It is commonly believed every species has a few gays in the mix. Penguins are no exception. A zoo in Germany has now done what South Park failed to do with Mr. Garrison, have two gay penguins hatch an egg, and adopt it as their own chick successfully. "The adult males - Z and Vielpunkt - were given an egg which was rejected by its biological parents." (BBC) This pair of penguins are of the Humboldt breed. This case example could possibly be used as proof that a homosexual couple could raise a child in the same manner a heterosexual couple would - ie. surrogate parents. "Since penguins split parenting work evenly, there are no traditional motherly or fatherly roles." (The Local)
"Homosexual behaviour is well documented in many different animals, but it is not understood in detail." - Professor Stuart West, an evolutionary biologist at the University of Oxford.

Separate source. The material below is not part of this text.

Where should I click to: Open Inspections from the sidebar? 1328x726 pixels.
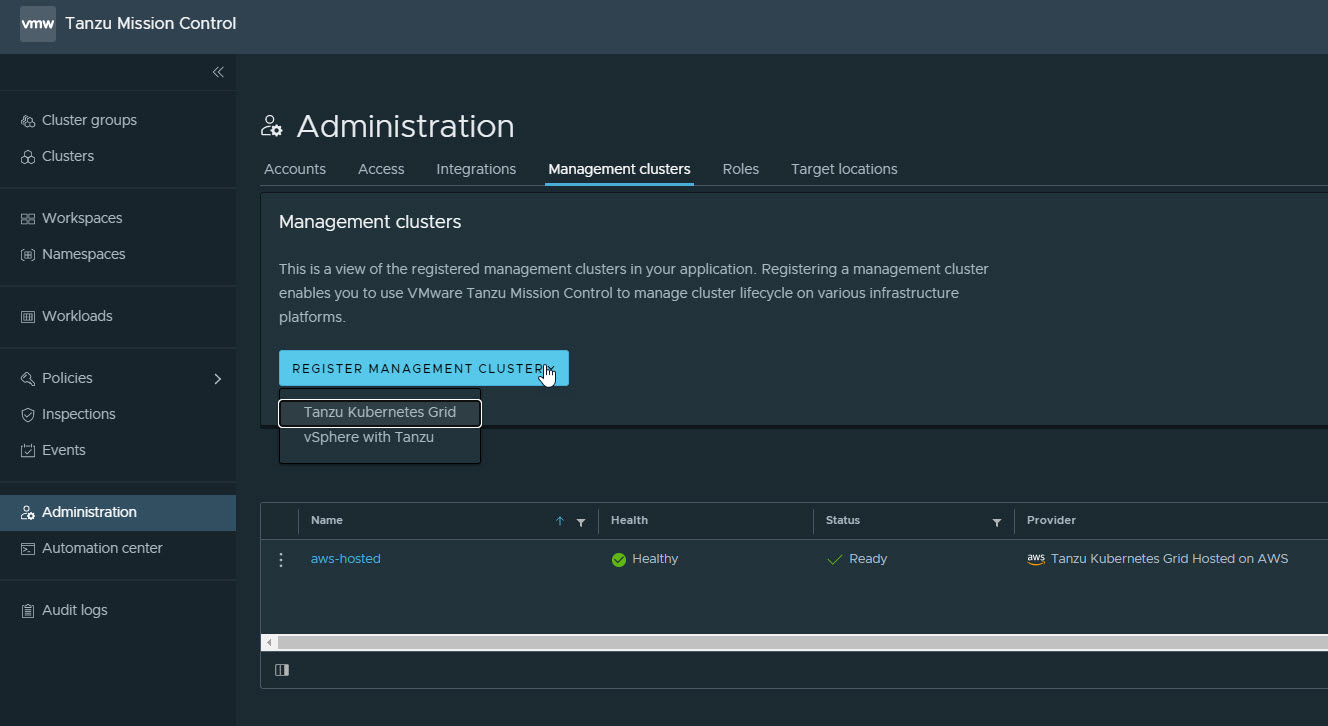click(78, 414)
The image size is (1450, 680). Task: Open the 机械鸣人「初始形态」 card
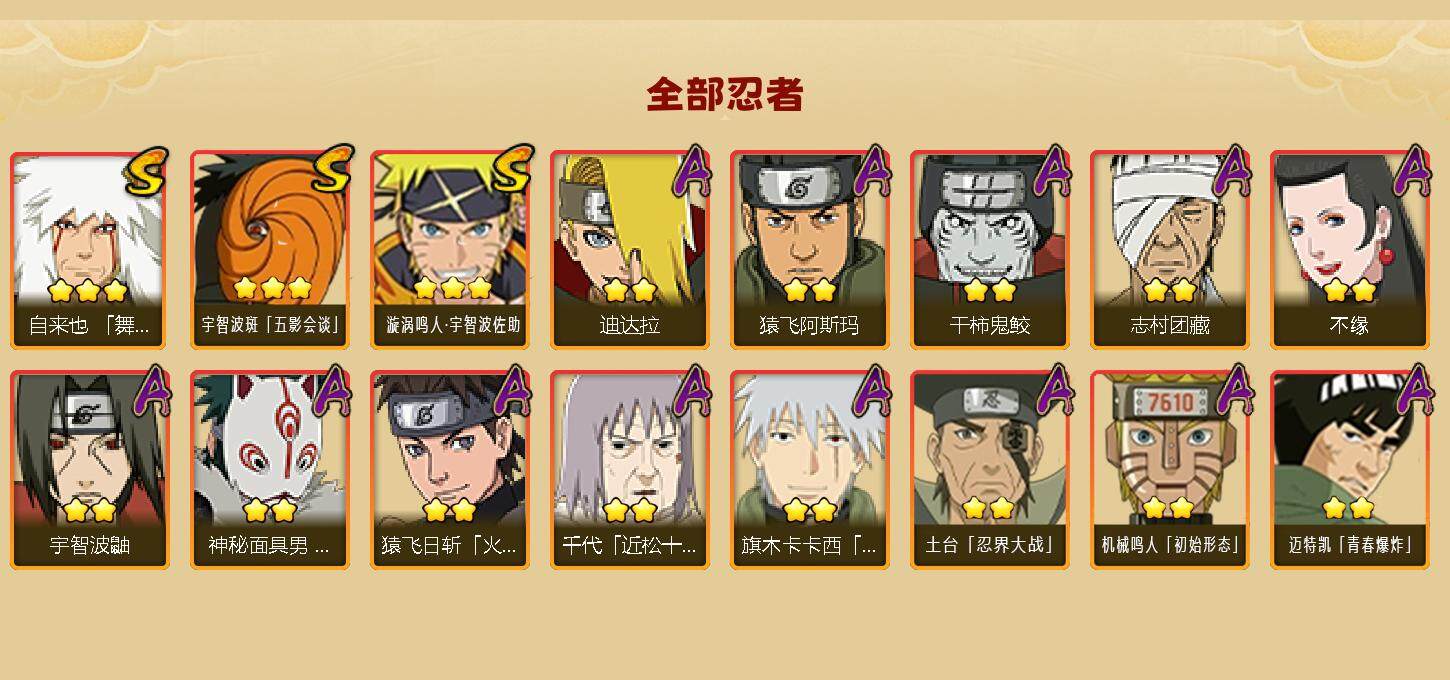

The German zoo has six male penguins that have broken into three pairs. Back in 2005 they made headlines when they announced they were going to "'test' the sexual orientation of penguins with homosexual traits." (BBC) The zoo has documented all three pairs attempting to mate with each other and even try to hatch offspring... from stones.
There are other documented cases of gay penguins throughout the world. Wendell and Cass, two penguins in a New York Aquarium in Coney Island, Brooklyn, have been life partners for over 20 years. Their zoo keeper even claims female penguins won't hit on them, nor will other males. They're just life mates.
A 1999 book, "Biological Exuberance: Animal Homosexuality and Natural Diversity," by biologist Bruce Bagemihl, catalogs the unconventional sexual behaviors like bisexuality and transvestite tendencies of almost 200 different animals. Bagemihl suggests that gay animals are a lot more common than people think.
And here's another gay penguin story:
"Roy and Silo, two chinstrap penguins at the Central Park Zoo in Manhattan, are completely devoted to each other. For nearly six years now, they have been inseparable. They exhibit what in penguin parlance is called "ecstatic behavior": That is, they entwine their necks, they vocalize to each other, they have sex. Silo and Roy are, to anthropomorphize a bit, gay penguins.
When offered female companionship, they have adamantly refused it. And the females aren't interested in them, either.
At one time, the two seemed so desperate to incubate an egg together that they put a rock in their nest and sat on it, keeping it warm in the folds of their abdomens, said their chief keeper, Rob Gramzay. Finally, he gave them a fertile egg that needed care to hatch. Things went perfectly, and a chick, Tango, was born." (SF Gate)
And even another:
"A pair of gay penguins thrown out of their zoo colony for repeatedly stealing eggs have been given some of their own to look after following a protest by animal rights groups.
Last month the birds were segregated after they were caught placing stones at the feet of parents before waddling away with their eggs.
But angry visitors to Polar Land in Harbin, northern China, complained it wasn't fair to stop the couple from becoming surrogate fathers and urged zoo bosses to give them a chance." (Daily Mail)
All these stories depict a gay couple wanting to rear an egg of their own.